• **Polecenie a**
Umieść wiersze listingu w liście numerowanej i pomiń puste linie. Zacznij od pierwszego wiersza listingu, a skończ na wierszu zawierającym „pyautogui.click(x=205, y=30)” (łącznie z nim).
== == ==
” Patrz jaka piękna jest ojczyzna nasza z lotu ptaka
Aż chce się płakać, normalnie chce się płakać
O jaka piękna jest ojczyzna nasza z lotu ptaka
Aż chce się płakać, płakać się chce”.
A mnie się płakać chce, bo faktycznie jest piękna ta nasza Ojczyzna, a zwłaszcza z lotu ptaka, ale i z innego, zgoła powodu!
Myślałam, że w czasie kampanii wyborczej wykluje się ktoś taki, który zawładnie mną, oczaruje bez obiecanek, a także wdmuchnie we mnie nadzieję na lepszą Polskę.
Niestety, nic się takiego nie stało i już nie stanie, a mnie się chce wyć! Jeszcze cztery lata temu szłam do wyborów z wiarą, że to wszystko pójdzie do przodu, że Polska stanie na nogi i będzie z krwi i kości silnym państwem i poważnym, liczącym się na zachodzie i w świecie, aż tu nagle poczułam się zwyczajnie oszukana i okradziona z mojej wiary w lepsze jutro. Wiary, że moim dzieciom i wnukom będzie się lepiej żyło w tym naszym cudnym kraju pod względem geograficznym. Polska ma wszystko, bo ma piękne rzeki, jeziora, góry i dostęp do morza, ale nie ma w niej mądrych ludzi do rządzenia.
Joana Senyszyn pisze i tu podkreślam, że nie skręcam w lewo, ale podzielam jej pogląd, że Polskę ogarnęła paranoja wielkości Himalajów, bo czytam:
Paranoja?
85 proc. Polaków popiera in vitro, 70 proc. chce związków partnerskich, 60 proc. przyznaje się do uprawiania seksu przedmałźeńskego i stosowania antykoncepcji . Dlaczego wiec 49 proc. popiera PiS, chce powrotu kaczyzmu i państwa policyjnego? Czy to paranoja, czy raczej błąd wakacyjnych sondaży, które nie oddają rzeczywistych preferencji wyborczych?
Najnowszy sondaż mówi, że PiS bierze wszystko i tu można zadrżeć z niepokoju, ponieważ ja nie chcę powrotu tej partii i aby to ona grała w państwie pierwsze skrzypce. Pamiętam ich rządy i długo nie zapomnę, ale widać, że młodzi nie pamiętają i prawdopodobnie sami muszą się przejechać na sobie, bo te rządy będą pod patronatem kościoła i niestety wpadniemy w czarną dziurę katolickiej anarchii.
Żeby nie było, że mam coś przeciwko ludziom wierzącym, ale boję się fanatyzmu i tu przytoczę rozmowę w Radio Maryja, tfu Kasiora, do którego dzwonią właśnie fanatycy:
Józef z Łodzi: – Tak długo myślę, jak to jest, że ludzie tak wykształceni jak pan Komorowski muszą wiedzieć, że piąte przykazanie jest: „nie zabijaj”. Jeżeli podpisał to świadomie, złamał to „nie zabijaj”. Pan prezydent właściwie to nie powinien być prezydentem, bo pan Kaczyński wtedy wygrał, jest to prawdą. Jest to rosyjski agent pochodzenia ukraińskiego, żeby wszyscy wiedzieli, dziękuję, szczęść Boże.
== == ==
• **Polecenie b**
Czego według fragmentu brakuje Polsce, choć ma piękne rzeki, jeziora, góry i dostęp do morza?

• **Wyodrębnione wpisy**
== == ==
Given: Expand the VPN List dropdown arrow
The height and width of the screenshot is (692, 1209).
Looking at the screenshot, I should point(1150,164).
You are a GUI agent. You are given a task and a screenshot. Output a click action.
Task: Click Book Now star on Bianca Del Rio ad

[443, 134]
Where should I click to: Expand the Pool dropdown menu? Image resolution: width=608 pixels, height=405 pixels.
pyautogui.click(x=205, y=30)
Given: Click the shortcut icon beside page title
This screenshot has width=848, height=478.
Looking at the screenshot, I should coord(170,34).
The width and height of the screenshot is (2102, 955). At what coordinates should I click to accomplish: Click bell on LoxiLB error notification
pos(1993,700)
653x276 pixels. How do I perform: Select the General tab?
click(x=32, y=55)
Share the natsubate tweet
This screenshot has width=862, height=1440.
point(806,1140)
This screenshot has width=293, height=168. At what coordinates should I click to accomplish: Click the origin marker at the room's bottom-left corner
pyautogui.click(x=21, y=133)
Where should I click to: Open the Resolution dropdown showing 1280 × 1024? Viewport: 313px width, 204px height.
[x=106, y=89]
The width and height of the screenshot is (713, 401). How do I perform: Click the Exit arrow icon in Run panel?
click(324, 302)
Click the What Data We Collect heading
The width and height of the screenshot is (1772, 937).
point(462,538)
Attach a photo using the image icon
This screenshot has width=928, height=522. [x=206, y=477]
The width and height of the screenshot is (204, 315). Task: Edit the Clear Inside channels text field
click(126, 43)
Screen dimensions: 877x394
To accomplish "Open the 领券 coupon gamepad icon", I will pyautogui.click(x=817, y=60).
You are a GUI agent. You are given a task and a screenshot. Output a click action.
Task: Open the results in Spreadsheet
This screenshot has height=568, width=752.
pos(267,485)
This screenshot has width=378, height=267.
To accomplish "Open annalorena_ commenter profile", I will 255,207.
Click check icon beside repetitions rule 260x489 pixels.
== == ==
• **Poprawna odpowiedź a**
1. Given: Expand the VPN List dropdown arrow
2. The height and width of the screenshot is (692, 1209).
3. Looking at the screenshot, I should point(1150,164).
4. You are a GUI agent. You are given a task and a screenshot. Output a click action.
5. Task: Click Book Now star on Bianca Del Rio ad
6. [443, 134]
7. Where should I click to: Expand the Pool dropdown menu? Image resolution: width=608 pixels, height=405 pixels.
8. pyautogui.click(x=205, y=30)

• **Poprawna odpowiedź b**
Polsce brakuje mądrych ludzi do rządzenia.